Джулианна Мур: «Я строила дом на фундаменте своего одиночества»
Над Венецианской лагуной стоит влажная дымка, размывающая четкость пейзажа, мало изменившегося за последние пять веков. Столы в ресторане накрыты скатертями цвета белой шерсти, а над головами посетителей заботливо нависает дымчатый тент.
Печальная туманность выгодно оттеняет яркость ее рыжих волос и золотую россыпь веснушек. На этом флегматичном фоне она — средоточие радостных красок. Мур выглядит обеспеченной туристкой, посетительницей Венеции, завсегдатаем пляжа на Лидо. Но, конечно, это не так. Джулианна Мур на острове Лидо, где и проходит Венецианский кинофестиваль, представляет два фильма — «Короче» Александра Пэйна и «Субурбикон» Джорджа Клуни.
Она здесь по делу. И я сегодня, кажется, четвертый ее интервьюер. Мур говорит, что завтракала с первым, пила чай со вторым, сидела у моря с третьим, и вот я. И сад-ресторан, тент и предвечерняя дымка. Но если бы она мне не сказала о предшественниках, мне бы и в голову не пришло, что мое интервью не первое. Она внимательно слушает вопросы и серьезно на них отвечает, она не экономит слова и делится воспоминаниями.
Я предполагаю, что, наверное, она устала от фестивальной суеты... Но в ответ Джулианна смотрит, слегка прищурившись, на лагуну и еле заметно улыбается. Мое сочувственное замечание кажется ей нелепым. И она объясняет почему. Она всегда объясняется.
Джулианна Мур: Нет, совсем нет. Я обычно живу довольно тихой жизнью. Наш дом в Нью-Йорке в Вест-Виллидже. Завтраки, ужины, контейнеры для школьных перекусов. Муж (Барт Фройндлих — драматург и режиссер. — Прим. ред.). Его работа, его съемки. Семейные дела и разговоры. Мои сестра и брат. Кузены Барта. Йога. Какие-то встречи. Книги, сценарии.

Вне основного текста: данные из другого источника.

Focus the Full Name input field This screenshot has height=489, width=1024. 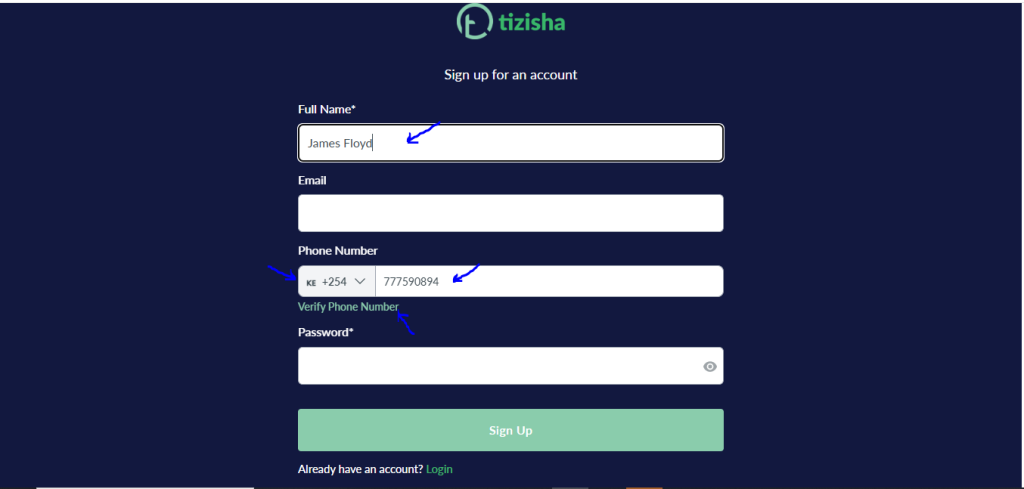tap(511, 142)
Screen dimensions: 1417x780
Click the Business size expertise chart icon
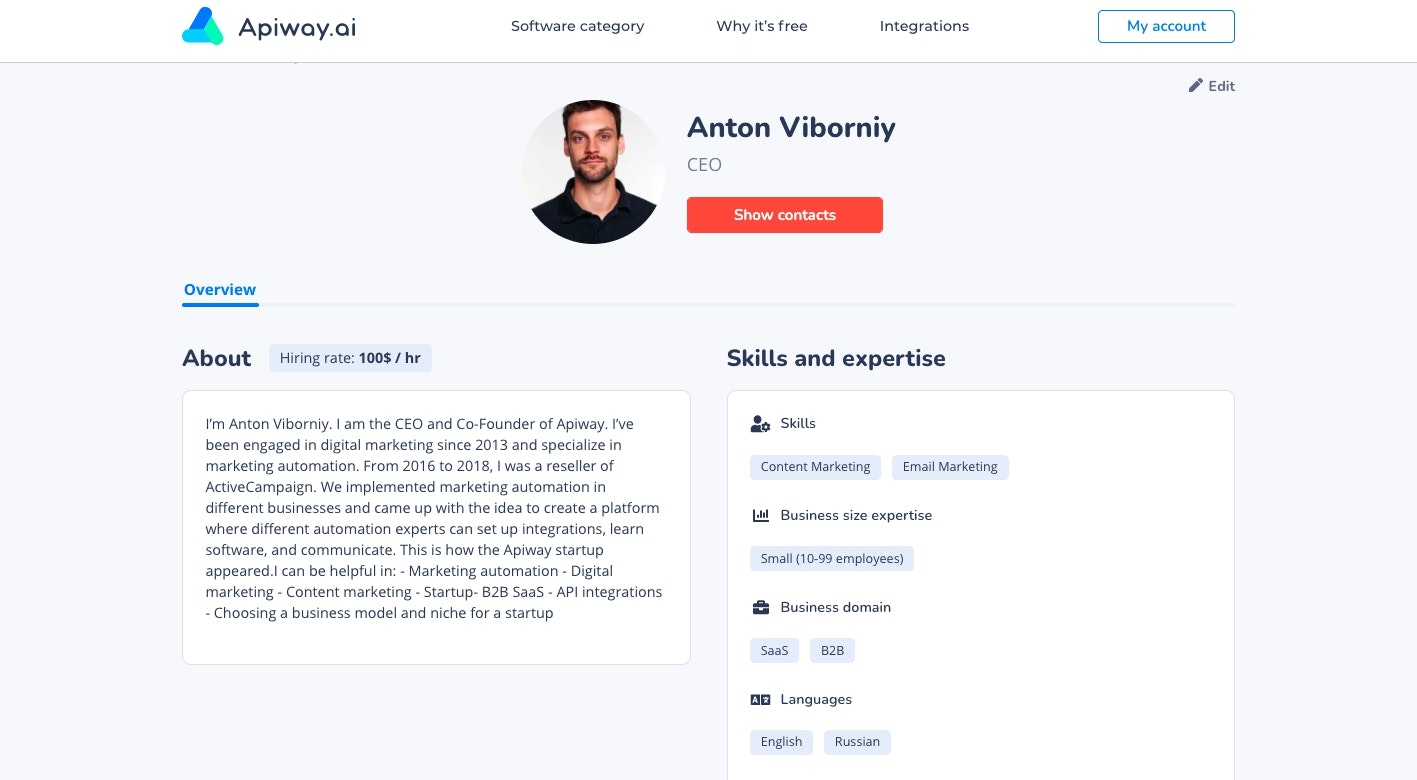(x=761, y=515)
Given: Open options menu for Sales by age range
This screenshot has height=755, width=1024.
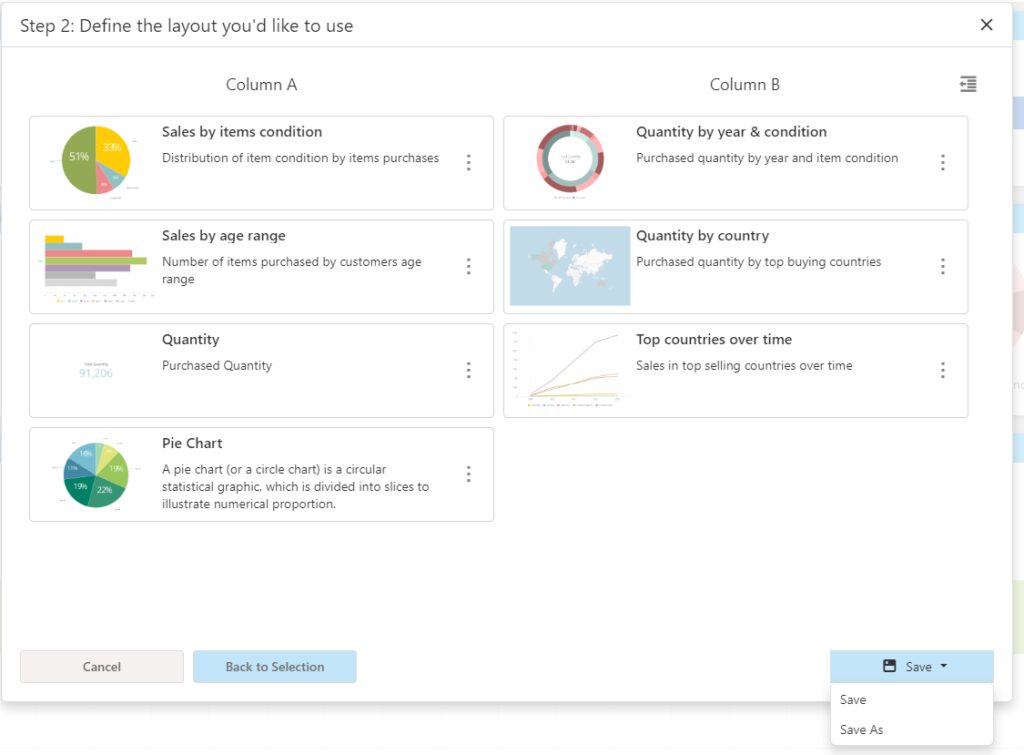Looking at the screenshot, I should point(469,266).
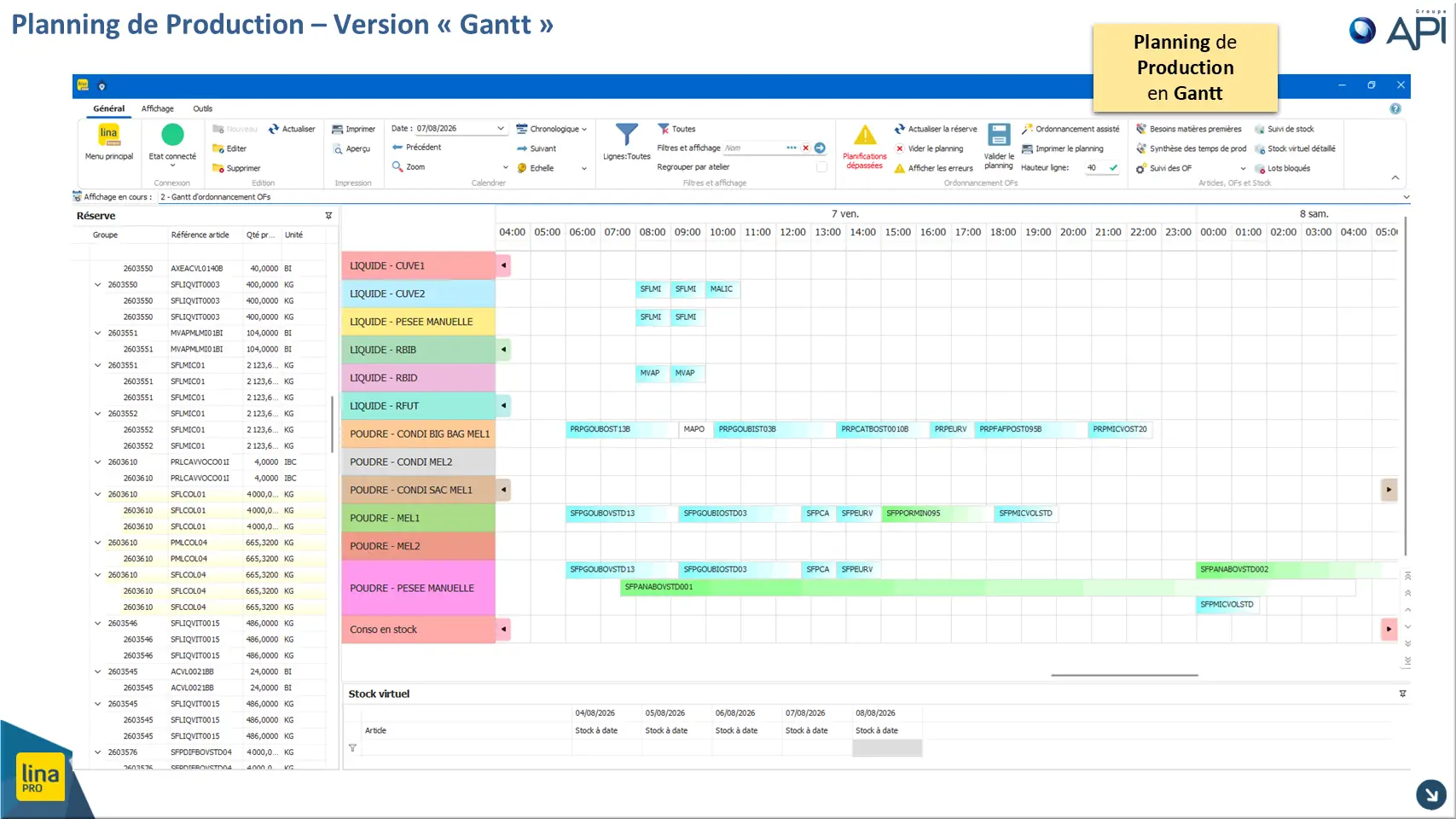The height and width of the screenshot is (819, 1456).
Task: Open the Outils ribbon tab
Action: (202, 108)
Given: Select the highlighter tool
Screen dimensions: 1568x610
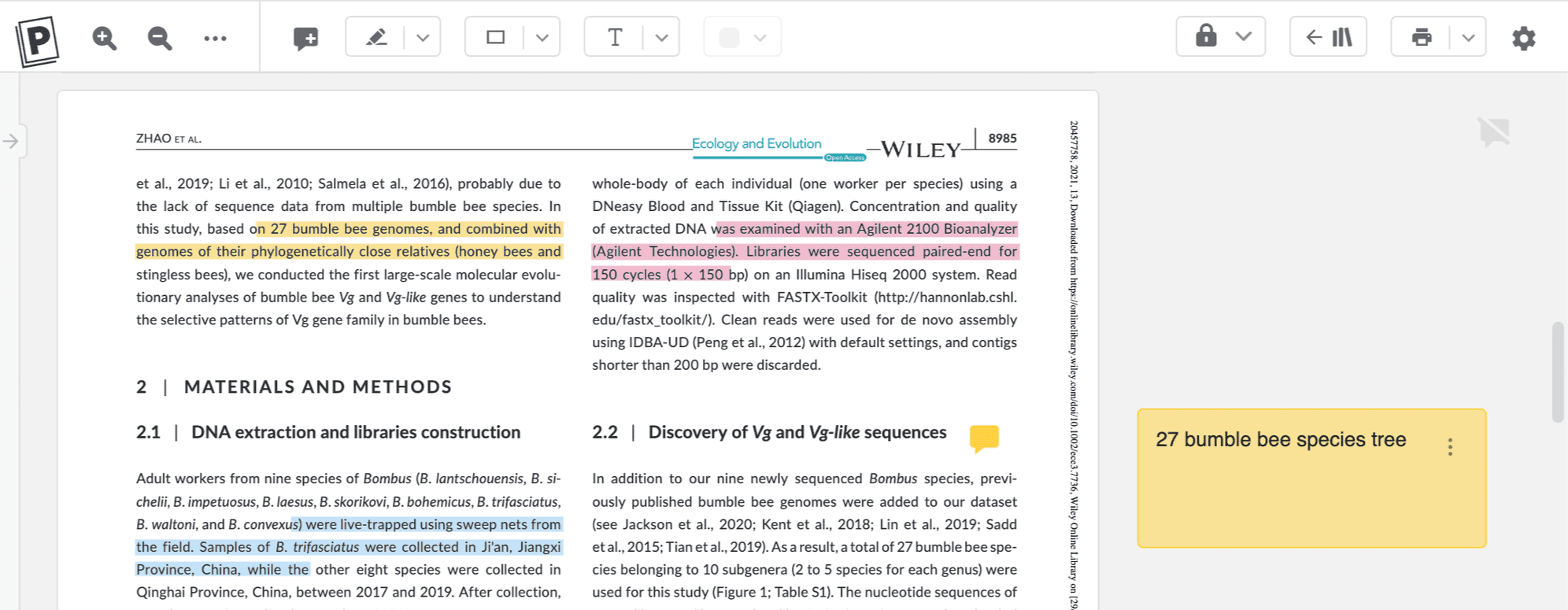Looking at the screenshot, I should pos(376,37).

Походы в Film Forum (один из старейших артхаусных кинотеатров в Нью-Йорке. — Прим. ред.). Моя жизнь чрезвычайно размеренна.
Теперь я вижу, что из дома надо ненадолго уезжать — у меня же там полноценный подросток
Я, кажется, не дала ни одного нефестивального интервью после трех часов дня, то есть после школьных занятий. И не согласилась ни на одни большие съемки во время каникул — ведь мы всегда проводим их вместе с мужем и детьми в Монтоке, это в трех часах езды от Нью-Йорка. Вы бы сказали, «dacha». Практически никогда не соглашаюсь сниматься далеко от Нью-Йорка. Могу на неделю уехать в Голливуд, но не больше. Какую бы роль мне ни предложили, если работать надо, скажем, в Венгрии, я отвечу: «Конечно, согласна. Только перенесите, пожалуйста, съемки в Коннектикут».
Так что фестивали и все, что им сопутствует, для меня скорее своеобразный отдых. Способ переключиться, пожить наконец социальной, а не только личной и съемочной жизнью. И потом, теперь я вижу, что из дома надо ненадолго уезжать — у меня же там полноценный подросток. Моей дочери Лив 16, ей нужно от меня отдыхать. Калебу, сыну, уже 19, он в колледже, что было отдельной драмой для моего материнского «Я», но, кажется, я это пережила.
Вы великодушная мать.
Да нет. Я, возможно, даже поздно все это сообразила. Но бывают такие моменты, когда жизнь говорит тебе прямо.
Например?
Ну например, незадолго до отъезда сюда я готовила Лив завтрак. Я всегда это делаю — это железно. Испекла вафли, и одну Лив на себя уронила. Ну и пятно, конечно. Я ей говорю: «Дай-ка быстро застираю». Она: «Не нужно». Я говорю: «Да я быстро». Дочь настойчивее: «Не нужно». Я: «Но пятно же будет тебя весь день раздражать». А Лив: «Нет, мама, это тебя оно будет весь день раздражать». Я и отстала. Она ведь права. Когда-то нужно перестать быть мамой своим детям. И стать матерью взрослых людей. Признать за ними право жить жизнью, в которой все меньше и меньше меня.